Extracted material section start
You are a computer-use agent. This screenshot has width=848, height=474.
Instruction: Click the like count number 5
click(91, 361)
Extracted material section end
Extracted material section start
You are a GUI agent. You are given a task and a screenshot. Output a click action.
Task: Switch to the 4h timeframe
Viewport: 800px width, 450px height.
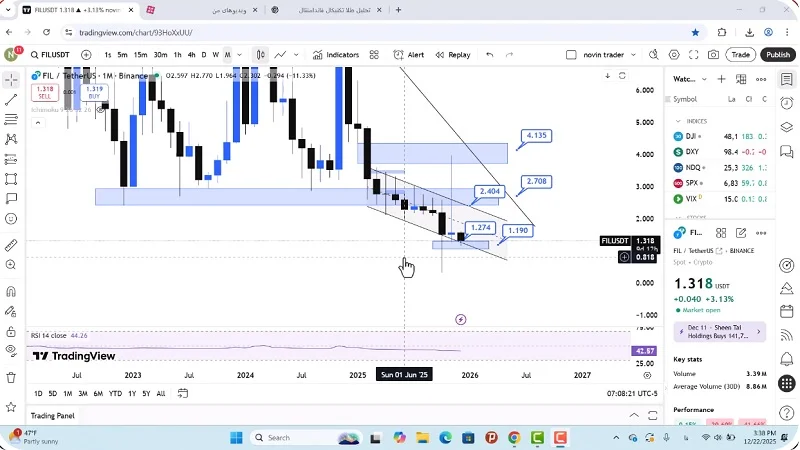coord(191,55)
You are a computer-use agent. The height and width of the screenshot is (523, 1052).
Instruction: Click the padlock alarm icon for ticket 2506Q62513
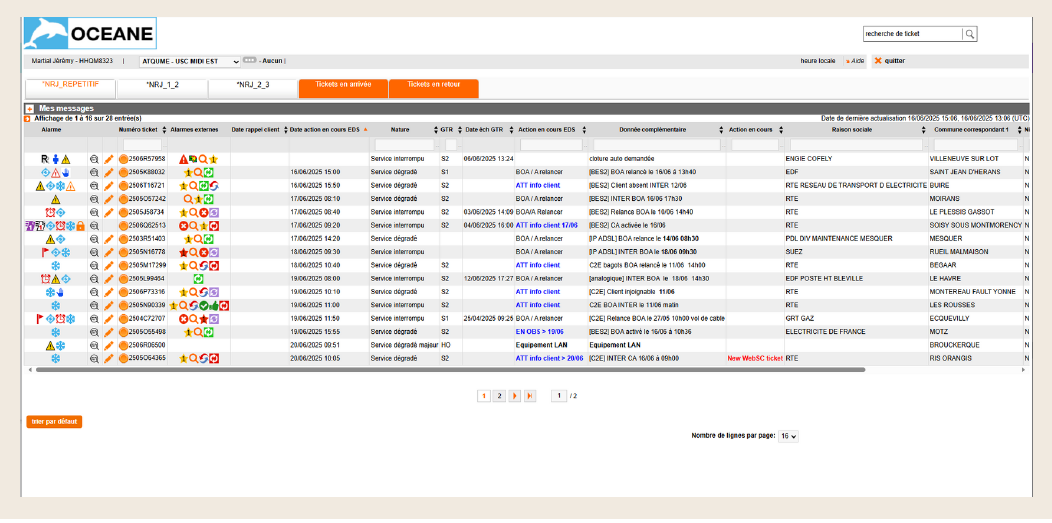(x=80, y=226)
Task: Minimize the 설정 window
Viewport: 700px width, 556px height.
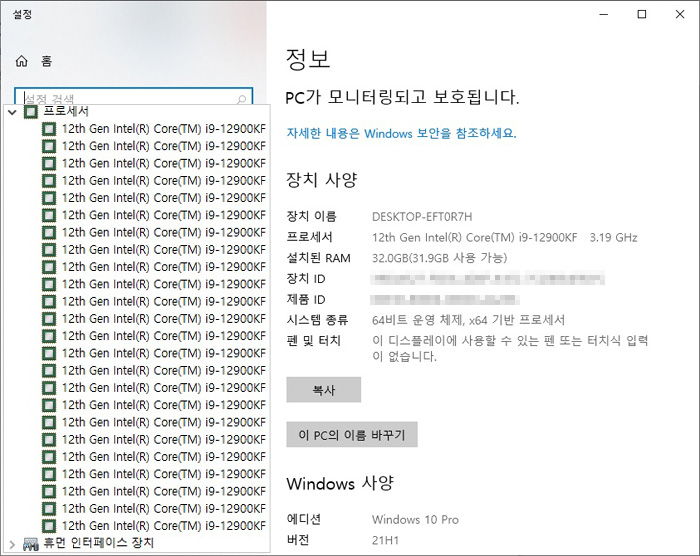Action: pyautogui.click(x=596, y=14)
Extracted material section end
Extracted material section start
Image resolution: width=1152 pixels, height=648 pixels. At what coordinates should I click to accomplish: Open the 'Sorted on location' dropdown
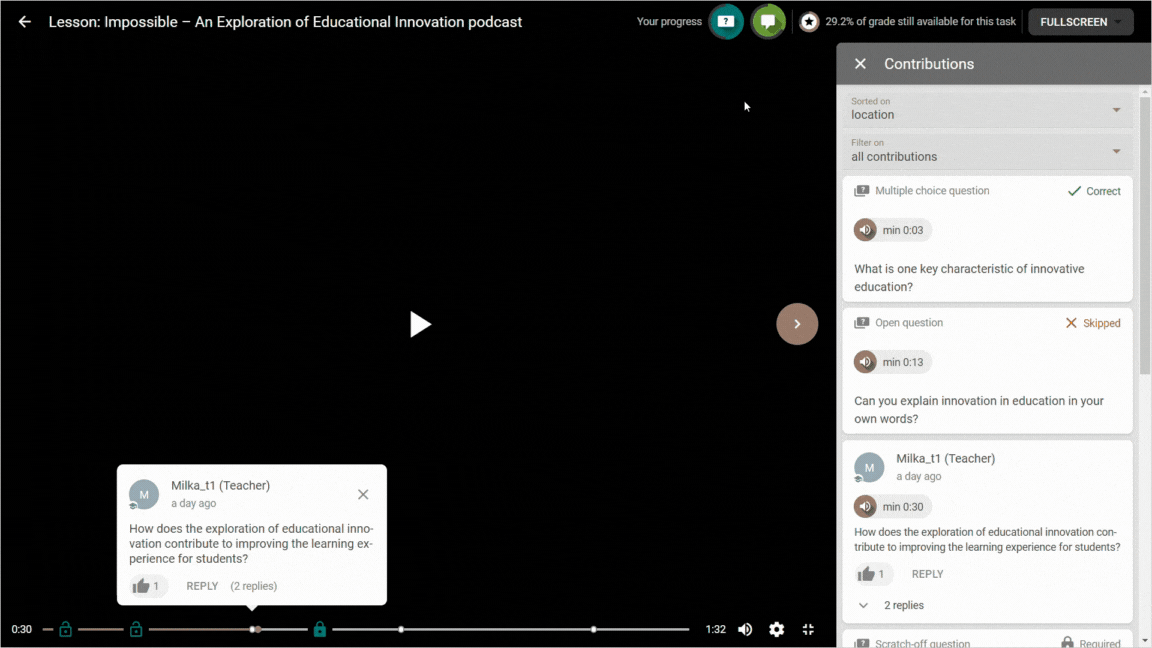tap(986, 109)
Extracted material section end
- [What is being asked]: How many lines in the records hold the string "computer"? Reply with the number alone.

- [Worked solution]: 2